--- What the exercise asks ---
Replace "agent" with "assistant" in the lines running from the one containing "You are a computer-use" through the end of the material, both ends included, and return those lines with everything else unchanged. Leave the pictures out of your answer.

--- Data for this exercise ---

━━━━━━━━━━━━━━━━

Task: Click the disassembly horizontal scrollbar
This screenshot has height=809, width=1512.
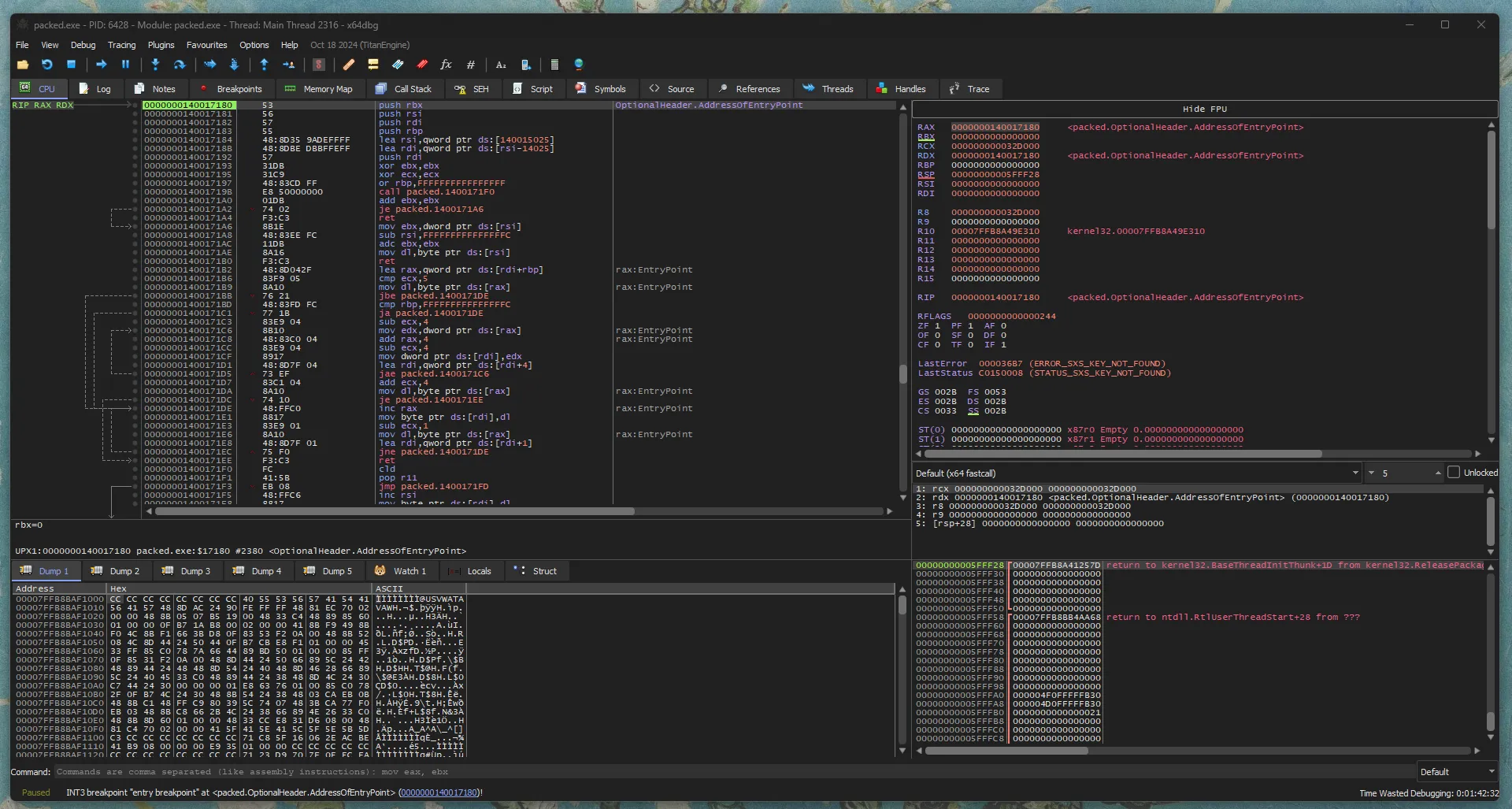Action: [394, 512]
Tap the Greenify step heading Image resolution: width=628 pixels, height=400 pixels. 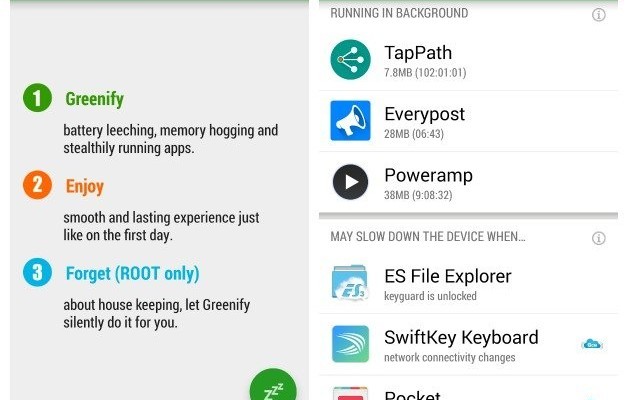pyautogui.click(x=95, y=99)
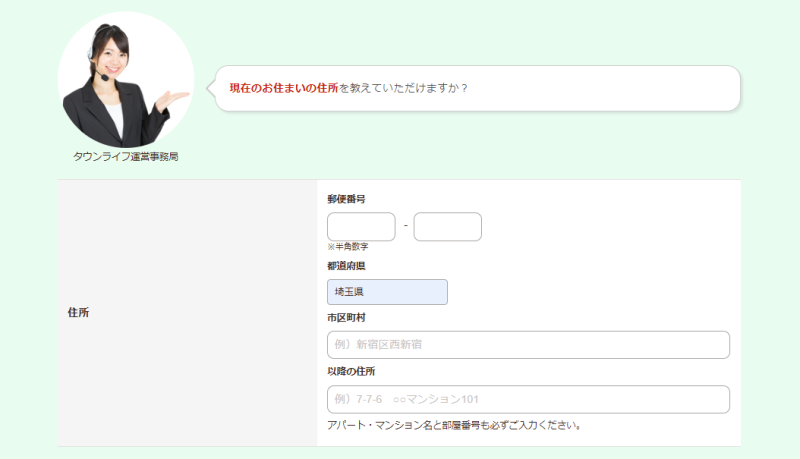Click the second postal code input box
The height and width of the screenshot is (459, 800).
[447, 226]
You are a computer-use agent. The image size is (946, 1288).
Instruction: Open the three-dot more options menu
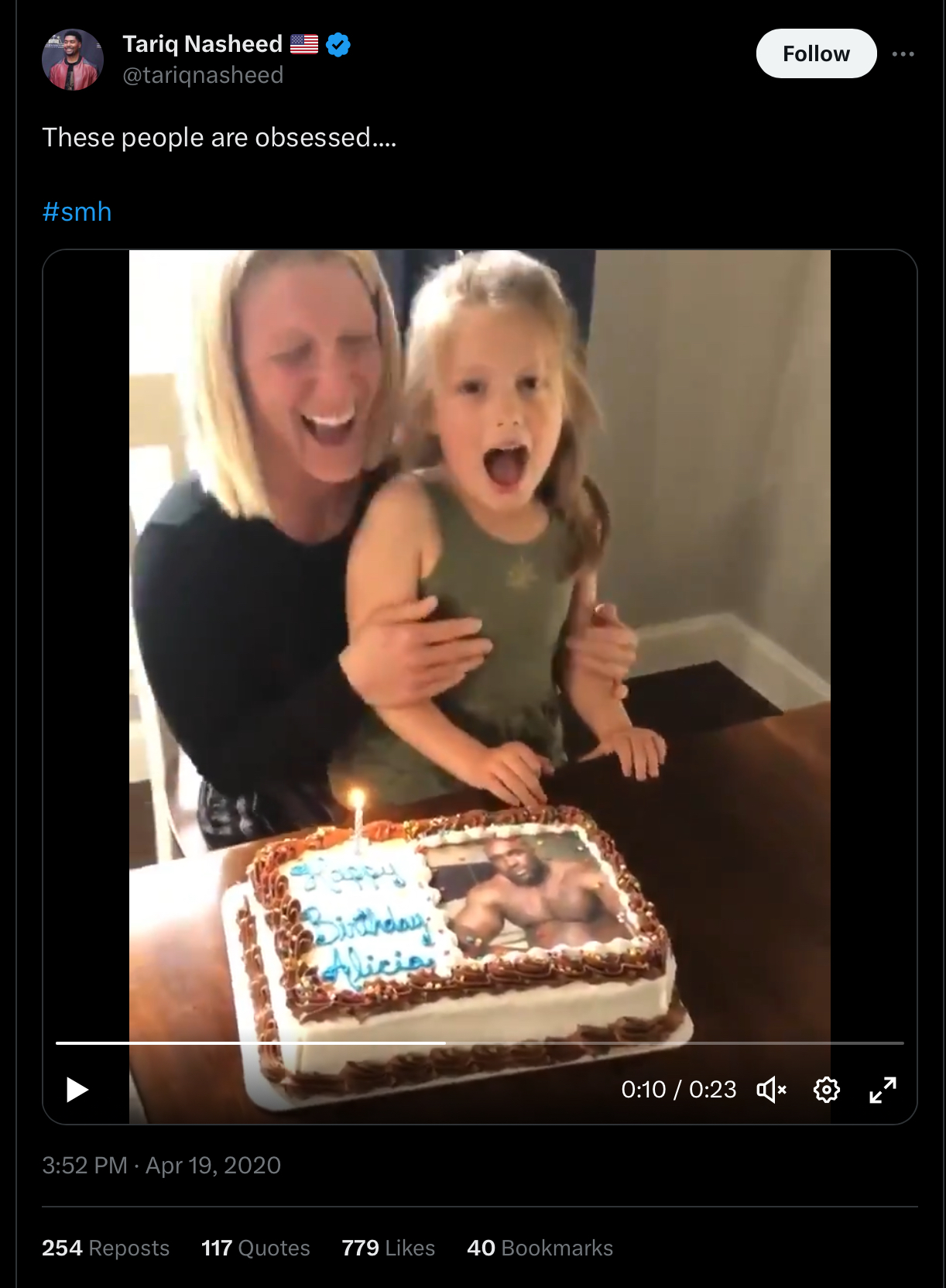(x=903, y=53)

━━━━━━━━━━━━━━━━

--- Exercise solution ---
You are a computer-use assistant. The image size is (946, 1288).
Instruction: Open the three-dot more options menu
(x=903, y=53)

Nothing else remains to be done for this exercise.